The bus leaves Monday to Friday at 8.30am sharp outside the Sant Antoni market in Barcelona’s Eixample district, but this is no ordinary vehicle; it has hundreds of wheels, dozens of drivers – and no passengers. This is the Barcelona bicibús, the fun, safe mode of transport that makes going to school feel like a party.
On a cool September morning, a group of about 60 parents and children aged three to 11, on bikes and scooters, gather in the Plaça Conxita Pérez for the school run. This being Friday, the mood is especially festive. Dua Lipa’s Dance the Night is playing and there’s an air of excitement as though the kids were going on an excursion, not just to school.
“When we started out two years ago there were 20-30 people, now there are 60-70,” says Genís Domínguez, a bicibús organiser. The concept has been around since the 1990s, he explains, but locally, it began three years ago in the Catalan town of Vic.

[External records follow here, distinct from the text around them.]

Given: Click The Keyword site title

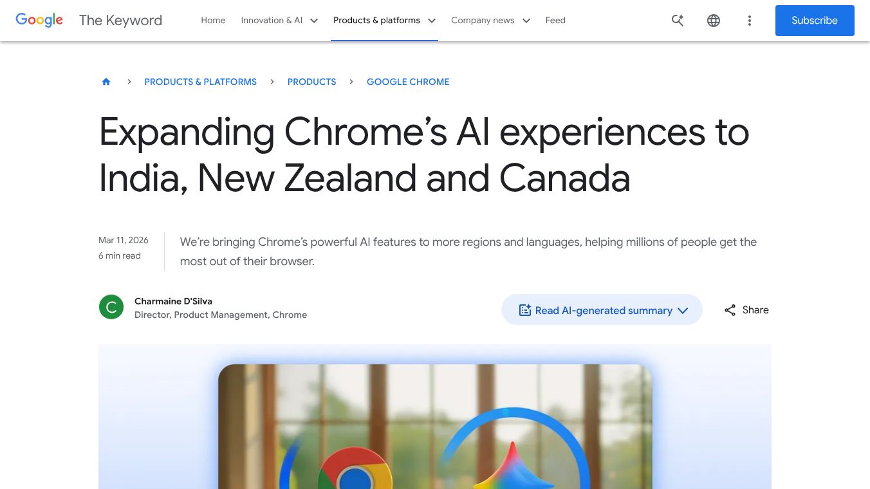Looking at the screenshot, I should click(x=120, y=20).
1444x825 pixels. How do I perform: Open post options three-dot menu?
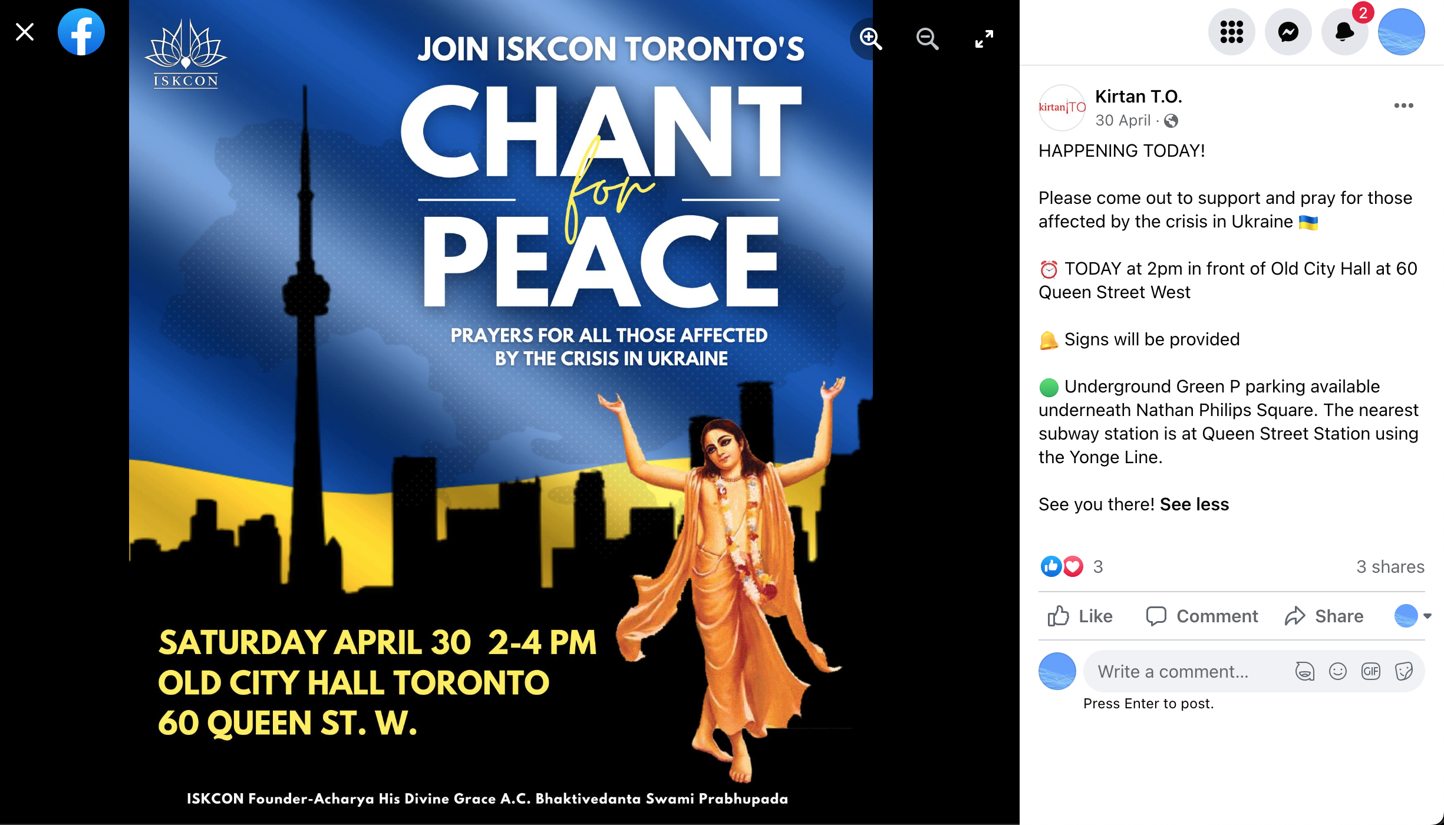click(x=1404, y=105)
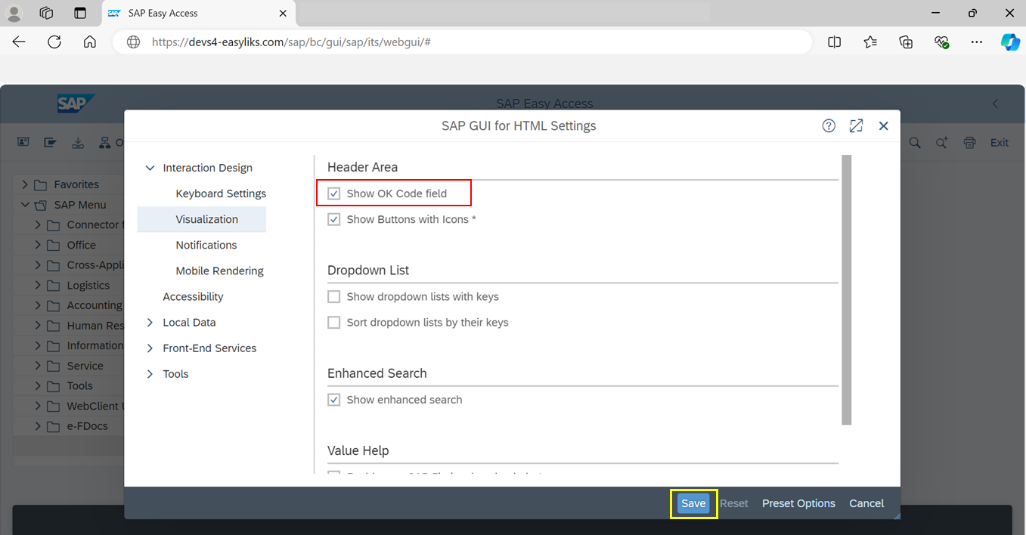Open Preset Options

click(x=798, y=503)
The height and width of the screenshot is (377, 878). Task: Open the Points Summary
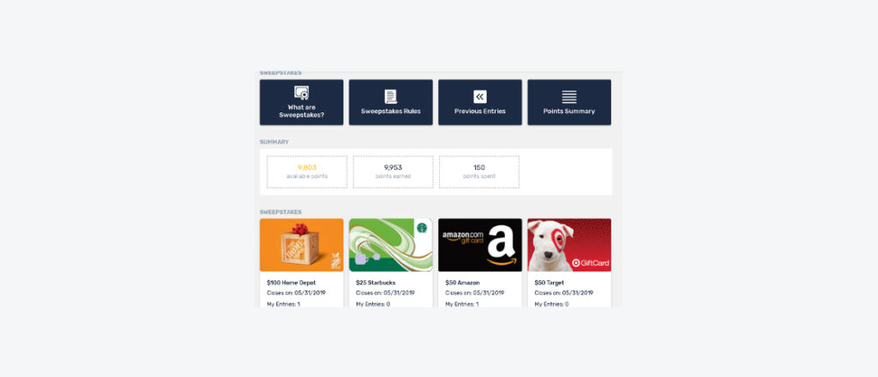(569, 102)
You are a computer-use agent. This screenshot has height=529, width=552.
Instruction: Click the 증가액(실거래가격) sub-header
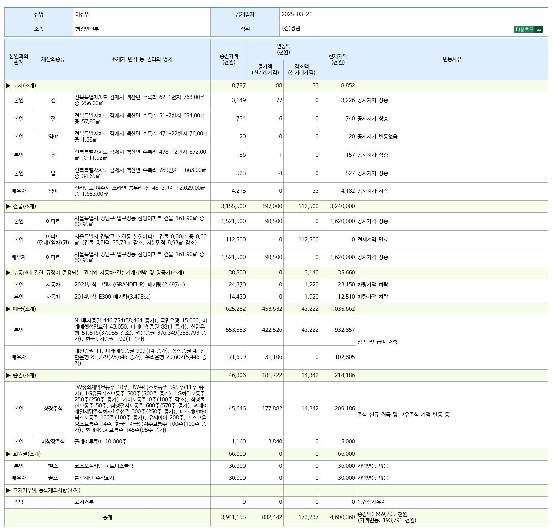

However, he says, they’ve had to adapt the idea for it to function in their neighbourhood. The Eixample (meaning the extension) is a grid system of streets that more than doubled the size of Barcelona at the end of the 19th century. Designed around what were then radical concepts of public health, the streets were wide to offer citizens breathing space compared to the confines of the densely populated old town. But today these same streets are choked with traffic.
Whereas in Vic the bicibús follows narrow streets or cycle lanes, the only way to move safely in the Eixample, with its high volume of fast-moving traffic, is to occupy the entire road, and to treat the bicibús as a single vehicle. One or two adults lead the group, with two or three others on each flank. A police patrol car brings up the rear to ward off any impatient motorists.
“The police sent lots of units to begin with,” Domínguez’s colleague Mireia Boix explains. “In front, behind, at the sides. We didn’t want two patrol cars and two motorbikes. We talked to them, always trying to find common ground, and settled on a single patrol car at the rear.”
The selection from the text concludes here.